Copy only this range: the line with "You are a computer-use" through the final line of the material, inclusive at both ends.

### Records shown
Segment Open

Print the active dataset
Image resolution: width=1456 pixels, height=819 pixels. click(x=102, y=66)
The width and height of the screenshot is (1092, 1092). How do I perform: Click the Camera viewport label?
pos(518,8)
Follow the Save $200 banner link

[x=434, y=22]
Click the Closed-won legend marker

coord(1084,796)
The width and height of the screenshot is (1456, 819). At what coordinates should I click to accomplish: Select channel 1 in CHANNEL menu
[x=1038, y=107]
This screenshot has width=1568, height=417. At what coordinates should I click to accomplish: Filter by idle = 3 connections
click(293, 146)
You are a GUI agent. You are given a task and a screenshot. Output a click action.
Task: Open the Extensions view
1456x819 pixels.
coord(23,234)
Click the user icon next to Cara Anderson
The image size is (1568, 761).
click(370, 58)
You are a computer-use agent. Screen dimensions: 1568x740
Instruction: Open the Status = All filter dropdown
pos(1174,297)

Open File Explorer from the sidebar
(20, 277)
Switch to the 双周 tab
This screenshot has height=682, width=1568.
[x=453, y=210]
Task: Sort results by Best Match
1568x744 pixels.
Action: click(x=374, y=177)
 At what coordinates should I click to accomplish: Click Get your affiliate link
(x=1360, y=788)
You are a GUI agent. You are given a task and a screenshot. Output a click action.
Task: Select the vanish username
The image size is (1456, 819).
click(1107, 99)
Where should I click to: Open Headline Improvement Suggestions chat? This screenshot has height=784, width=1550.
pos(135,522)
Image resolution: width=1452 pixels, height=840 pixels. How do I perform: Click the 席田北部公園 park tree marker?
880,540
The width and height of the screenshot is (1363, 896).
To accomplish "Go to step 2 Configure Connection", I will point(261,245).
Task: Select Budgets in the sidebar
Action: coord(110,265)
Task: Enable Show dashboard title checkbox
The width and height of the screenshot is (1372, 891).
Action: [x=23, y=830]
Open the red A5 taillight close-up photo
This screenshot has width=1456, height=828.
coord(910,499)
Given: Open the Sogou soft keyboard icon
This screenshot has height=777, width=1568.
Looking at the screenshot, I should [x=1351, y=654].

Segment Closed

### Answer to the exercise
You are a computer-use agent. Screen dimensions: 1568x740
Instruction: Open the Status = All filter dropdown
pos(1174,297)

Open File Explorer from the sidebar
(20, 277)
Switch to the 双周 tab
This screenshot has height=682, width=1568.
[x=453, y=210]
Task: Sort results by Best Match
1568x744 pixels.
Action: click(x=374, y=177)
 At what coordinates should I click to accomplish: Click Get your affiliate link
(x=1360, y=788)
You are a GUI agent. You are given a task and a screenshot. Output a click action.
Task: Select the vanish username
The image size is (1456, 819).
click(1107, 99)
Where should I click to: Open Headline Improvement Suggestions chat? This screenshot has height=784, width=1550.
pos(135,522)
Image resolution: width=1452 pixels, height=840 pixels. How do I perform: Click the 席田北部公園 park tree marker?
880,540
The width and height of the screenshot is (1363, 896).
To accomplish "Go to step 2 Configure Connection", I will point(261,245).
Task: Select Budgets in the sidebar
Action: coord(110,265)
Task: Enable Show dashboard title checkbox
The width and height of the screenshot is (1372, 891).
Action: [x=23, y=830]
Open the red A5 taillight close-up photo
This screenshot has width=1456, height=828.
coord(910,499)
Given: Open the Sogou soft keyboard icon
This screenshot has height=777, width=1568.
Looking at the screenshot, I should [x=1351, y=654].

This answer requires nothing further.